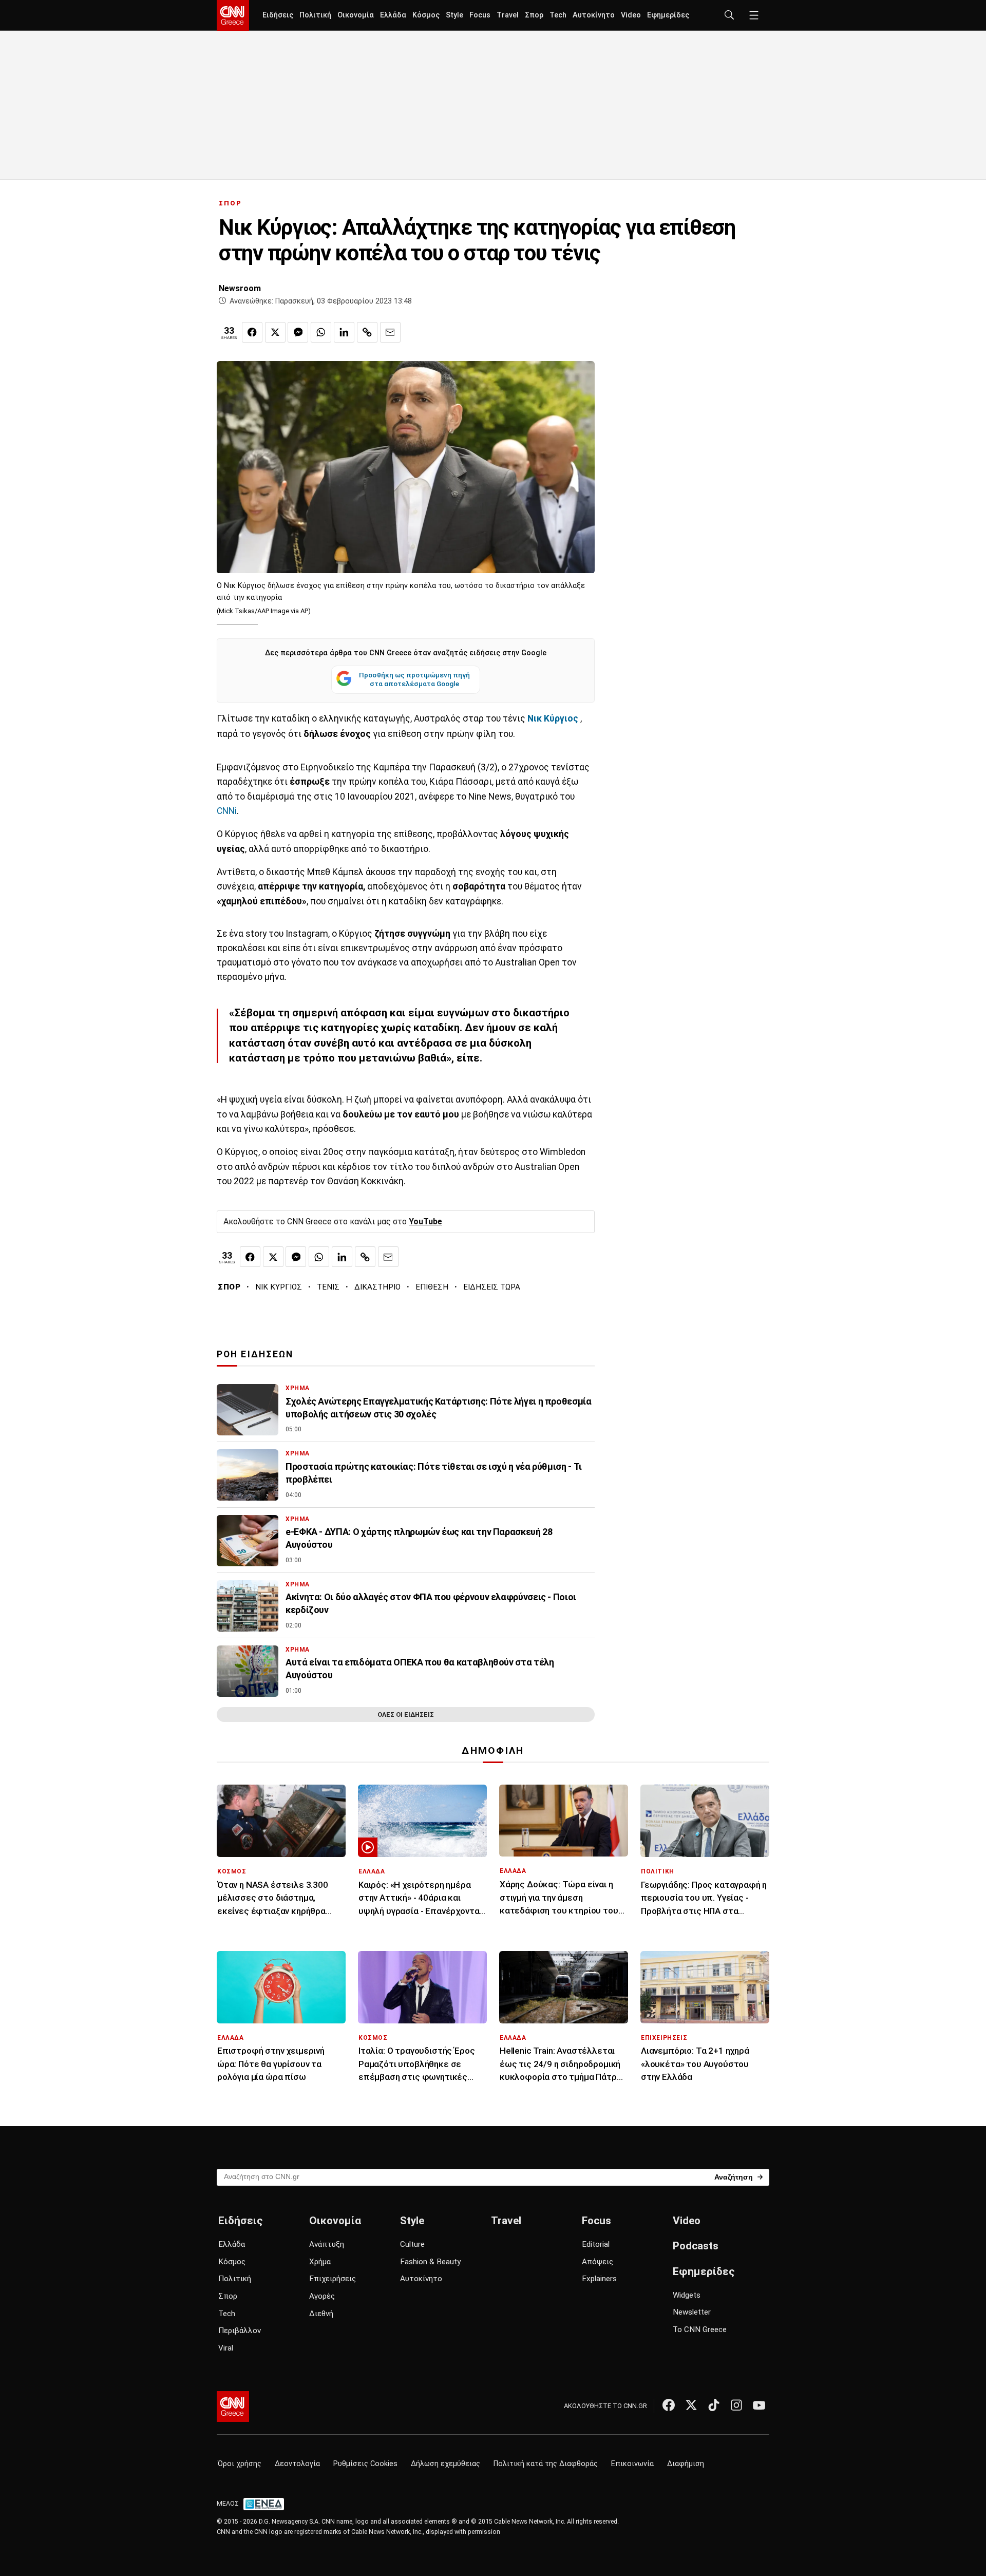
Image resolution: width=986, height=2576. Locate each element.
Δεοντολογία (297, 2463)
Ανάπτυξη (326, 2244)
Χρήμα (320, 2261)
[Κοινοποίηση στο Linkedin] (344, 332)
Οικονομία (355, 15)
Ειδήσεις (277, 15)
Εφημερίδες (668, 15)
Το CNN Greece (700, 2329)
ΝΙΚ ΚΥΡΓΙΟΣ (278, 1287)
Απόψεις (597, 2261)
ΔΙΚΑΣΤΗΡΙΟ (377, 1287)
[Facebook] (668, 2405)
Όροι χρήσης (239, 2463)
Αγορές (322, 2296)
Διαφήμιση (685, 2463)
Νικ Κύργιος (552, 718)
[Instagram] (736, 2405)
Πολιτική (315, 15)
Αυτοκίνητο (594, 15)
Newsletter (692, 2312)
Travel (508, 15)
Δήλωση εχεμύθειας (445, 2463)
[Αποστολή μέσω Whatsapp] (321, 332)
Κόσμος (426, 15)
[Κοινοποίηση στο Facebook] (252, 332)
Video (631, 15)
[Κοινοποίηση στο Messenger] (298, 332)
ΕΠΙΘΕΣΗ (431, 1287)
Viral (225, 2348)
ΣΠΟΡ (230, 203)
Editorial (596, 2244)
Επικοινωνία (632, 2463)
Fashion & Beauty (430, 2261)
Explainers (599, 2278)
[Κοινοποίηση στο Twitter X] (275, 332)
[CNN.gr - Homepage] (233, 15)
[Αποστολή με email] (390, 332)
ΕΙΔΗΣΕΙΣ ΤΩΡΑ (491, 1287)
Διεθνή (321, 2313)
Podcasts (695, 2246)
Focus (479, 15)
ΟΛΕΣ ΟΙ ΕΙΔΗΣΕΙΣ (405, 1714)
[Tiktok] (714, 2405)
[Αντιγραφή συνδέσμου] (367, 332)
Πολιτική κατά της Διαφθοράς (546, 2463)
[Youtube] (759, 2405)
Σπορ (534, 15)
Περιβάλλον (239, 2330)
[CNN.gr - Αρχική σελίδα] (233, 2406)
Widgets (686, 2295)
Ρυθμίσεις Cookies (365, 2463)
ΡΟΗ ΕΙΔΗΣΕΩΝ (255, 1354)
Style (454, 15)
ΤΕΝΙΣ (328, 1287)
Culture (412, 2244)
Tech (557, 15)
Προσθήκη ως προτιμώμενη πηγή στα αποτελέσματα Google (414, 679)
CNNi (227, 811)
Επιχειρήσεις (332, 2278)
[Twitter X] (691, 2405)
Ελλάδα (393, 15)
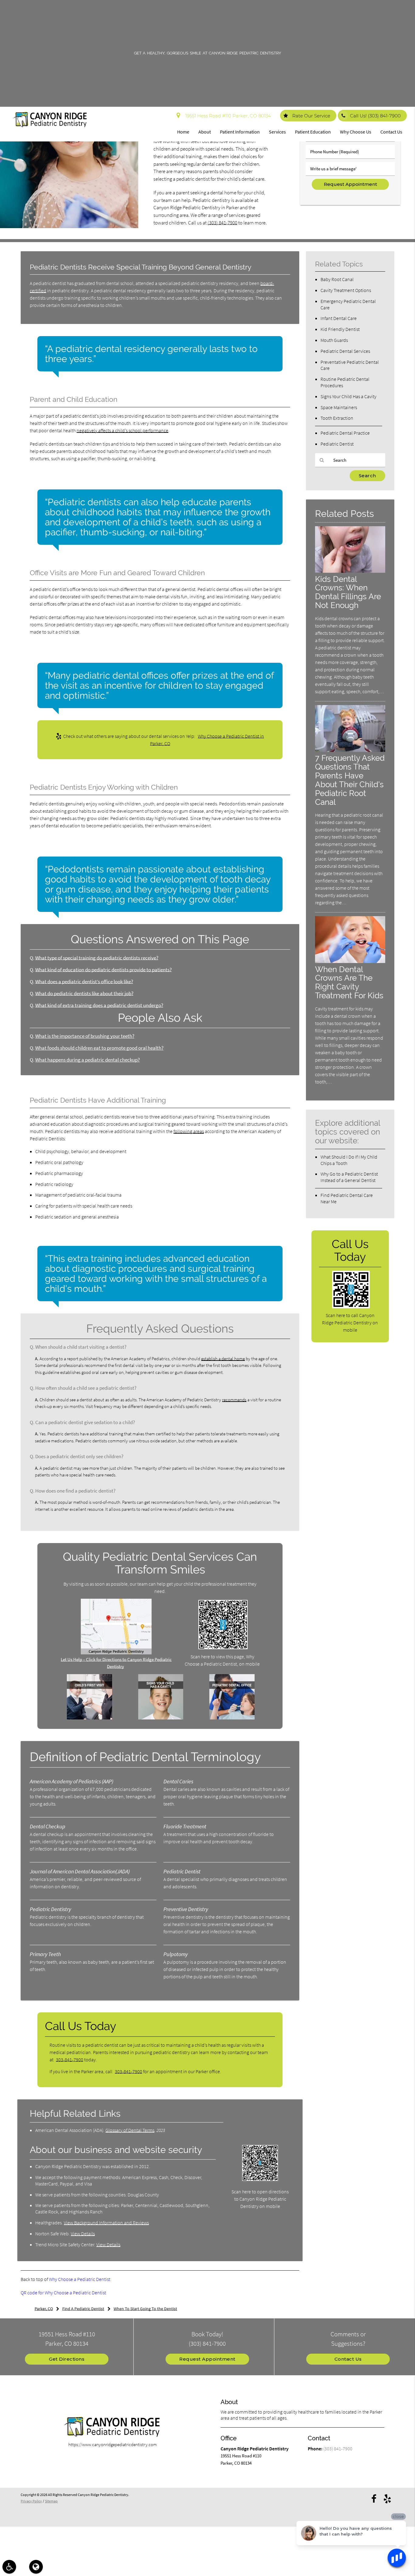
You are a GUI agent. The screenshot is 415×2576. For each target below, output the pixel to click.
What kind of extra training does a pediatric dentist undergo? (99, 1005)
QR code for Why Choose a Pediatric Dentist (63, 2292)
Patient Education (313, 132)
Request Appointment (207, 2359)
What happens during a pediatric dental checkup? (87, 1060)
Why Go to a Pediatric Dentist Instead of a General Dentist (349, 1177)
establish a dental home (223, 1358)
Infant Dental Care (339, 318)
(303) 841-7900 (222, 223)
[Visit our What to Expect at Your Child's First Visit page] (89, 1718)
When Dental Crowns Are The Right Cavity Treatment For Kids (349, 982)
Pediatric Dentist (337, 444)
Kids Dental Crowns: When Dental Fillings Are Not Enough (348, 592)
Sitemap (51, 2501)
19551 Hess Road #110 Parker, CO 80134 (227, 116)
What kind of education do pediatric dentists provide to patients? (103, 970)
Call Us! (375, 116)
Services (277, 132)
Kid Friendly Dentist (340, 329)
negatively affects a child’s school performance (122, 430)
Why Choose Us (355, 132)
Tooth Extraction (337, 418)
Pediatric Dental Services (345, 351)
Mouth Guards (334, 340)
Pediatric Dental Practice (345, 433)
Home (183, 132)
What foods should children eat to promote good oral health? (99, 1048)
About (204, 132)
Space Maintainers (339, 407)
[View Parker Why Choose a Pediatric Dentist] (69, 226)
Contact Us (391, 132)
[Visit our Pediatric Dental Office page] (231, 1718)
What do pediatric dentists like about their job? (84, 993)
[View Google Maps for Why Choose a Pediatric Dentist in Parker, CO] (116, 1653)
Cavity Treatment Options (346, 290)
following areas (188, 1131)
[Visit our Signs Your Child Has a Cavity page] (160, 1718)
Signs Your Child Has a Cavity (348, 396)
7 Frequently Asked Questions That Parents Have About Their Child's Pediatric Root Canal (350, 779)
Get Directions (66, 2359)
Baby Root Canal (337, 279)
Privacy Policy (31, 2501)
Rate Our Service (311, 116)
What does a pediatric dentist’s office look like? (84, 982)
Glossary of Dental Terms (129, 2130)
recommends (234, 1400)
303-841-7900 (69, 2059)
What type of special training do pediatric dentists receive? (96, 958)
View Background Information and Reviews (106, 2223)
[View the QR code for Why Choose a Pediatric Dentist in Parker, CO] (223, 1647)
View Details (83, 2233)
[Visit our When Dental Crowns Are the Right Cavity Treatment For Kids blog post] (350, 961)
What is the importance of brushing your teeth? (84, 1036)
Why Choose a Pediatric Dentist (79, 2279)
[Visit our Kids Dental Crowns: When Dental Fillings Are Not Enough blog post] (350, 571)
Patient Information (240, 132)
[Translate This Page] (36, 2567)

• Task directions: Only the lines that contain the word "View" should be copied from the material.

• Output of the task:
[View Parker Why Choose a Pediatric Dentist] (69, 226)
[View Google Maps for Why Choose a Pediatric Dentist in Parker, CO] (116, 1653)
View Background Information and Reviews (106, 2223)
[View the QR code for Why Choose a Pediatric Dentist in Parker, CO] (223, 1647)
View Details (83, 2233)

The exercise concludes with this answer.